__Records supplied__.

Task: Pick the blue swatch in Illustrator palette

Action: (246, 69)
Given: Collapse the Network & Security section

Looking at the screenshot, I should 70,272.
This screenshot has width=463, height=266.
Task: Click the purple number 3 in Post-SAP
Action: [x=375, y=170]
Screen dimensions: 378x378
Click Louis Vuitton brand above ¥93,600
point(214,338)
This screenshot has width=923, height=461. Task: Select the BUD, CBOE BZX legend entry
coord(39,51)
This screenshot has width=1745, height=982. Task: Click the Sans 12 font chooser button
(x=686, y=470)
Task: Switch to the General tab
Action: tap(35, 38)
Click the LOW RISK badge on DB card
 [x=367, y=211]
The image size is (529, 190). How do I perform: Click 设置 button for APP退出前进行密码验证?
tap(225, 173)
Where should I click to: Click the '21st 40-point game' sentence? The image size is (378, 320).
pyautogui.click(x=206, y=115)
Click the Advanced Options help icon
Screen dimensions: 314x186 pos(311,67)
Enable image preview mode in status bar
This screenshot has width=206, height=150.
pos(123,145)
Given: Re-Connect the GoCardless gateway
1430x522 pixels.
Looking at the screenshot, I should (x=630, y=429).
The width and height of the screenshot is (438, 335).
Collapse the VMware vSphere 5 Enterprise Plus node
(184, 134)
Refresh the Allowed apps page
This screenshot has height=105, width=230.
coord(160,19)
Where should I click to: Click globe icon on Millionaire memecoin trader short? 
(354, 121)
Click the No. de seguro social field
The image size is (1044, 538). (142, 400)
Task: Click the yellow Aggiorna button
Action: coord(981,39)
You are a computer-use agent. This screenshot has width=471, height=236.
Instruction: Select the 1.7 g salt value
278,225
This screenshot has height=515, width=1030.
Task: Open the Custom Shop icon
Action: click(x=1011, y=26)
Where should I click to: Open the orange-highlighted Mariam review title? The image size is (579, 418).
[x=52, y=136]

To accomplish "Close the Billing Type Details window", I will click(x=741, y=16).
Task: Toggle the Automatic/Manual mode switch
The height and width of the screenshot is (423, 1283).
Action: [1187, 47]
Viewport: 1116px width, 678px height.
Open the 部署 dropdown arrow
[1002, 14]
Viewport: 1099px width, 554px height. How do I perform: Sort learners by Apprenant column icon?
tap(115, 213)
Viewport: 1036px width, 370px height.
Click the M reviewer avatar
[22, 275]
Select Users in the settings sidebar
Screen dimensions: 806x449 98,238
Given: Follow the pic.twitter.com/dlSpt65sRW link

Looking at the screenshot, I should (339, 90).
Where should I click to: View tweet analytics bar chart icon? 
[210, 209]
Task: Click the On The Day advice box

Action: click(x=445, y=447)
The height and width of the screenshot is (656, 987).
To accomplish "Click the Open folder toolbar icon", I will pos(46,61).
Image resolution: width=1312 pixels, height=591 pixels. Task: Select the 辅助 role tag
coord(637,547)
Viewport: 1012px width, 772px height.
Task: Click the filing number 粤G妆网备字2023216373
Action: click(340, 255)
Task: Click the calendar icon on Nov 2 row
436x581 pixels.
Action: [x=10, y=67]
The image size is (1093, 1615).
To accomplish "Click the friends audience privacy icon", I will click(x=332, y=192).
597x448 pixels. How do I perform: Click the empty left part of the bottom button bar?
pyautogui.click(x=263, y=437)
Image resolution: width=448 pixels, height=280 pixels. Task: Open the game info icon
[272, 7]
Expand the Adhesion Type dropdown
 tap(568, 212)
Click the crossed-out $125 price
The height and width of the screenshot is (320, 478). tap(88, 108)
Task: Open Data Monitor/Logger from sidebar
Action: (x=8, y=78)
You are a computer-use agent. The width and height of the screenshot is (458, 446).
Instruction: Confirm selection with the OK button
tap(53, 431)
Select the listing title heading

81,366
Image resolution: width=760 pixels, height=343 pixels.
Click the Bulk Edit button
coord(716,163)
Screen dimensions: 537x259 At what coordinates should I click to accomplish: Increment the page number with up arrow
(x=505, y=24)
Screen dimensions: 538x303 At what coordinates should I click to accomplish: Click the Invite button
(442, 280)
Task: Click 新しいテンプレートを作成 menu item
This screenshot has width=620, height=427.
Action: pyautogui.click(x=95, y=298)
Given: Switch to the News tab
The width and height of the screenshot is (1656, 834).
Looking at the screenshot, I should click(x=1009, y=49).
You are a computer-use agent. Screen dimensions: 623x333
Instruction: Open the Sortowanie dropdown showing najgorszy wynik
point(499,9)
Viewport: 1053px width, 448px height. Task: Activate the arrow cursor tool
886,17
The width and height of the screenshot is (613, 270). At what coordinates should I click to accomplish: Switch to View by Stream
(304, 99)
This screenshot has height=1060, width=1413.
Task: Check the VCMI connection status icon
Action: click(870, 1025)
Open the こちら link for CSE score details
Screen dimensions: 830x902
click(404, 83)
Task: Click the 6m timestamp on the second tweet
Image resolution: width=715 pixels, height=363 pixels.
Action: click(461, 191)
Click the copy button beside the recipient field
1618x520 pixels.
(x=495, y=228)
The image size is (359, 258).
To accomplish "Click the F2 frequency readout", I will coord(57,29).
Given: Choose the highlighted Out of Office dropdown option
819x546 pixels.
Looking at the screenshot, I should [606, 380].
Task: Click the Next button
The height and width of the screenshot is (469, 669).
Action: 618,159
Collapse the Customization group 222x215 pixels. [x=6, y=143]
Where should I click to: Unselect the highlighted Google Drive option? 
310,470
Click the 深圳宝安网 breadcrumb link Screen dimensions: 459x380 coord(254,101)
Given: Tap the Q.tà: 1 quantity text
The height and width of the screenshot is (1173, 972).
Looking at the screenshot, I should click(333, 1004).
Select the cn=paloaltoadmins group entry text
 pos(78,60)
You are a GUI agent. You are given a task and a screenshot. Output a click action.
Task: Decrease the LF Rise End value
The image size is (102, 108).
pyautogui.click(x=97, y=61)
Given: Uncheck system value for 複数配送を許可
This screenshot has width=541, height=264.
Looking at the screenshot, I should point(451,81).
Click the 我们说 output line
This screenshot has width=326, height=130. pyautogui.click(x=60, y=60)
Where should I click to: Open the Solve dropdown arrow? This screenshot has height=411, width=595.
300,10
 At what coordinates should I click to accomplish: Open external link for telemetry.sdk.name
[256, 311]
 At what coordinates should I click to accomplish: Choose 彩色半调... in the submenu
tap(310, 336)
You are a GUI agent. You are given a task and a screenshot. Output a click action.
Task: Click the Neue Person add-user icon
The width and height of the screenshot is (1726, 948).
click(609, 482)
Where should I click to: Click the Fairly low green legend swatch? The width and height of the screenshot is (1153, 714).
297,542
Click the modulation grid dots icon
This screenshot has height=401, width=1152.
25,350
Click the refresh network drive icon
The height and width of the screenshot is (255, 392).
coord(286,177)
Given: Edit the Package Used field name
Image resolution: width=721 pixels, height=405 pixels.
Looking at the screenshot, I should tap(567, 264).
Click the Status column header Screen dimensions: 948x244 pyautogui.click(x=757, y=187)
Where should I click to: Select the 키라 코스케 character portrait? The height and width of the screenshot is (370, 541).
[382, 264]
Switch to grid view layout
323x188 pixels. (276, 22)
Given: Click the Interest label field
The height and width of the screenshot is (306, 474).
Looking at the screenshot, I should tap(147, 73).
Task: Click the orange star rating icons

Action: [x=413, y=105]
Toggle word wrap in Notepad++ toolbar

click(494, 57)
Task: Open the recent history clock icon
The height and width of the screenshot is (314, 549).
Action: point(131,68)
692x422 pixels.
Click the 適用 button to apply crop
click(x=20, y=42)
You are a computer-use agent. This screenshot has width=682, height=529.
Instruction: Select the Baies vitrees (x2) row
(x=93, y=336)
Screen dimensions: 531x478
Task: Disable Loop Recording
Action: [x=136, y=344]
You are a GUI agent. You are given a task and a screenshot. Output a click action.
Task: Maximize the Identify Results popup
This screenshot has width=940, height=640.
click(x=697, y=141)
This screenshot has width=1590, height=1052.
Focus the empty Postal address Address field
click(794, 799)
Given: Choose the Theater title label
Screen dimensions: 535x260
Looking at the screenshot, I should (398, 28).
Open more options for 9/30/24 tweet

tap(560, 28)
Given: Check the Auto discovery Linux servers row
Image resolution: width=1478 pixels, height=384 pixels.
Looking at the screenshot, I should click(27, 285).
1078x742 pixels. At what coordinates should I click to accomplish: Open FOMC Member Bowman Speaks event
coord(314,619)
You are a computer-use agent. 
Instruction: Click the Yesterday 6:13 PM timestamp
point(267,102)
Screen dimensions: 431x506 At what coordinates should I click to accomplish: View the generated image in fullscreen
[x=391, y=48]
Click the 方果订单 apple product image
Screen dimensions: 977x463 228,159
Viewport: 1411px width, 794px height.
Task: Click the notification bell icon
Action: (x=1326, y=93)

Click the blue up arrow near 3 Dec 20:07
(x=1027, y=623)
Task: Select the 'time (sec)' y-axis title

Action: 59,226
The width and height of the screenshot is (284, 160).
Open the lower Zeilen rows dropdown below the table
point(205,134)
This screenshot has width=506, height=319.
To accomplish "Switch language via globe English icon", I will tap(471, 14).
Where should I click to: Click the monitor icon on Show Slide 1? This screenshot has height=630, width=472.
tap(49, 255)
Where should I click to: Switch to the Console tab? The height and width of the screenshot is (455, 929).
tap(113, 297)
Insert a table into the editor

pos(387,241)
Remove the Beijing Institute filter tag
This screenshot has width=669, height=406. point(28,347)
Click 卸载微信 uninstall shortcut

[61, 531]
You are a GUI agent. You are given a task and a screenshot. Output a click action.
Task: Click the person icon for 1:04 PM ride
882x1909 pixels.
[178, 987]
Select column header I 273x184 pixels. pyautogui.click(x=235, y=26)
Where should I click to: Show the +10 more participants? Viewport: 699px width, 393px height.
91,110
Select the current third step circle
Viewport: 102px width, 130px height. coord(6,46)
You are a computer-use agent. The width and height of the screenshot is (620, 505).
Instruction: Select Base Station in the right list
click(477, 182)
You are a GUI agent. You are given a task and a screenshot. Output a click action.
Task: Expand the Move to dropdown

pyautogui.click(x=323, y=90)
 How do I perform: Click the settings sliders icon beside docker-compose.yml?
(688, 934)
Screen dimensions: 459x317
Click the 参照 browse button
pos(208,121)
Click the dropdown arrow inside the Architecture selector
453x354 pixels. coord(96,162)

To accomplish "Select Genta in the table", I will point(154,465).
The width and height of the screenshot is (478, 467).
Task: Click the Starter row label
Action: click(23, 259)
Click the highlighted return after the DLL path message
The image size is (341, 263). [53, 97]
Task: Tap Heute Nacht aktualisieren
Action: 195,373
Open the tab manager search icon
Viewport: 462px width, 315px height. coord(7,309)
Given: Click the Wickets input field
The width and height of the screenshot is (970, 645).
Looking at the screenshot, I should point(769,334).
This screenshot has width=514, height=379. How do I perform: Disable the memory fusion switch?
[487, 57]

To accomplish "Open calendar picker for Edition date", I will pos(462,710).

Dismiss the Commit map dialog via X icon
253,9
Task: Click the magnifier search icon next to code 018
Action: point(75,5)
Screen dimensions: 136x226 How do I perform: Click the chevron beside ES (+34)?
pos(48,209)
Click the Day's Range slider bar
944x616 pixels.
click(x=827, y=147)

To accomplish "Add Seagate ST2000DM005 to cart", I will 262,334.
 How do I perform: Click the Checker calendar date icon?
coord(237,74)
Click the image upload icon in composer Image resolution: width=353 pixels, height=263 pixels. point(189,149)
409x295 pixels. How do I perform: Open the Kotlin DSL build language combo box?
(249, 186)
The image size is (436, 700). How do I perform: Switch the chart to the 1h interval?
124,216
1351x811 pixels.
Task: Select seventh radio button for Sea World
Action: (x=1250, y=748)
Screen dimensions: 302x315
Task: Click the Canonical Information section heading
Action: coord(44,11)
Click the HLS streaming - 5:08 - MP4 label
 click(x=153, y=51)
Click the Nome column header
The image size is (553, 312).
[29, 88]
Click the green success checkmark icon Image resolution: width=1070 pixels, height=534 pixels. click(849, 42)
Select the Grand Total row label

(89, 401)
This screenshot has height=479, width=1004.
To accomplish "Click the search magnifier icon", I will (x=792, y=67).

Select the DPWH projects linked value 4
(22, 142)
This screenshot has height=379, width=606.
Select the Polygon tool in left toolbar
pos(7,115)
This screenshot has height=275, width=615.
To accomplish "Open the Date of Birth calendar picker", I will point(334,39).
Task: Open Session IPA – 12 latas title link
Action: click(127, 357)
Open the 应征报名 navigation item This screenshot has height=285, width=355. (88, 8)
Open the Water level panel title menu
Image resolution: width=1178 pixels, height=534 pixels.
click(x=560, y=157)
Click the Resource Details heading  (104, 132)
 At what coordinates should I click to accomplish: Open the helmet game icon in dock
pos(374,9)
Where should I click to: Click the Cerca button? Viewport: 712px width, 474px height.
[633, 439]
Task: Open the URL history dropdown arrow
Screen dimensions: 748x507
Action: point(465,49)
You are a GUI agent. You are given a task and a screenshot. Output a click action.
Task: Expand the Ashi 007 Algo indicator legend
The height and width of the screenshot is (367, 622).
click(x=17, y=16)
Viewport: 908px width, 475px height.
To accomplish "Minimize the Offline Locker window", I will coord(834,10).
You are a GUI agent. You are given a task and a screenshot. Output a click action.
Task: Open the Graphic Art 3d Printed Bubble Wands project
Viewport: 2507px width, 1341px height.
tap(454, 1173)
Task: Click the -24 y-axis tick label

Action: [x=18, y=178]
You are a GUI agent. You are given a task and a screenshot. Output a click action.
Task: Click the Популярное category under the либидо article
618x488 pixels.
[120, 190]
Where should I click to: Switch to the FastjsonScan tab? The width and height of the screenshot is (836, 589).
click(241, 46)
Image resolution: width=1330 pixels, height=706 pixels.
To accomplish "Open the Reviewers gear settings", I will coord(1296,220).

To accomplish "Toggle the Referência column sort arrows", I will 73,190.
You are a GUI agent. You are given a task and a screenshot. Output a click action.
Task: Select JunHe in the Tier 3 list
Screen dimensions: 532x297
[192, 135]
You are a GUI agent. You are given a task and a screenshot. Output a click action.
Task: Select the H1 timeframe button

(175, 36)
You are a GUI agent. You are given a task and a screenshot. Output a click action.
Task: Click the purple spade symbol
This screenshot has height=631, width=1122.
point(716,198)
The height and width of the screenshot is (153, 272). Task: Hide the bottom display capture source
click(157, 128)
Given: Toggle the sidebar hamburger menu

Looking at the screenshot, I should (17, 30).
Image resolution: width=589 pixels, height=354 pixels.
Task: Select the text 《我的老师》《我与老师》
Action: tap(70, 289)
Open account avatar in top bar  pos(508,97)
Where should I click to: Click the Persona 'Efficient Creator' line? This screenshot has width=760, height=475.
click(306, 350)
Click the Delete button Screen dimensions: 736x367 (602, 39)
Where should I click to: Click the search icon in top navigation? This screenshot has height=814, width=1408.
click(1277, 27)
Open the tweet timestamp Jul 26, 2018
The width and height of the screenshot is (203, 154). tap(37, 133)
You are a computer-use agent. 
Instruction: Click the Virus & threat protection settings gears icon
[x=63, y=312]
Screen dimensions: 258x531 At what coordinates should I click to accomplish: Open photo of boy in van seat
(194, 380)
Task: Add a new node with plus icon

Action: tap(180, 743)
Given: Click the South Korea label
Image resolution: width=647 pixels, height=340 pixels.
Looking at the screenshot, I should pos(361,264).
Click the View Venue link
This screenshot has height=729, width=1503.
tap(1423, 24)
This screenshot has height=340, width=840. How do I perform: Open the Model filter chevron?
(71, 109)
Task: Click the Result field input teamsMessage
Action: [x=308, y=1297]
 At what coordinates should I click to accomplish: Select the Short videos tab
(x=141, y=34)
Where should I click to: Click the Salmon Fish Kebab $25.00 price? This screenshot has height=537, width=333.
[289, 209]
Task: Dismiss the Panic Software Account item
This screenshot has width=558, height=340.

__Your objective__. Only lines holding the word "history" are wanted; list them all from the material.

__Your response__.
Task: Open the recent history clock icon
Task: Open the URL history dropdown arrow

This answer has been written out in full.